Members of the council spent about a half-hour discussing whether they should approve the proposed allocation to Baylor Scott & White. The money was designated to help offset excess pandemic-related expenses. Tim Ols, president of the hospital’s Hill Country Region, attended the meeting.
Councilor Bryan Walker objected to giving public funding to the hospital, which is a private entity.
“Each item that’s been presented is undoubtedly something that’s either going for the things that were identified that we needed during the freeze to help us maintain water pressure, upgrade the systems we have in place, and things of that nature,” Walker said. “These are things that benefit people that live here or, at least, trust us for supplying them clean water. The only item on here that doesn’t appear to directly benefit is the line item for (the hospital). My conflict is that we’re giving … money to something that, while it does benefit our citizens in a way, I don’t see as having a significant impact.”
Councilor Dee Haddock agreed, suggesting the funding be used toward another project, such as broadband infrastructure, which was listed as having a $200,000 grant funding allocation. Meanwhile, Mayor Richard Westerman voiced support for providing the hospital with funding, emphasizing the need for medical facilities within city limits.
Councilor Reed Norman was opposed to accepting any federal relief at all and ended up voting against the list of projects. He cited concerns over whether accepting aid would result in the city having to adhere to federal mandates requiring employees to receive COVID-19 vaccinations. He cited an October letter from Texas Attorney General Ken Paxton to all state agencies claiming that the federal government will soon link federal funds to vaccine mandates. Gov. Greg Abbott’s Executive Order GA-39 prohibits vaccine mandates in the state.
City Attorney Patty Akers tried to assuage those fears.

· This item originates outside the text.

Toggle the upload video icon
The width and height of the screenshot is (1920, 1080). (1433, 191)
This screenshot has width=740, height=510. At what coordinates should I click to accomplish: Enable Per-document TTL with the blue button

“There is nothing currently conditioned on the documents that I reviewed that would bring those executive orders into play as a condition for this grant,” Akers said. “My comment is that it’s an issue that bears watching. It is not a limiting factor at this particular time.”
Walker made a motion to approve the list of proposed projects with the stipulation that the hospital funding allocation be removed and that city staff continue to monitor how grant acceptance could be affected by federal executive orders and mandates. The motion was approved in a 5-1 vote, with Norman dissenting.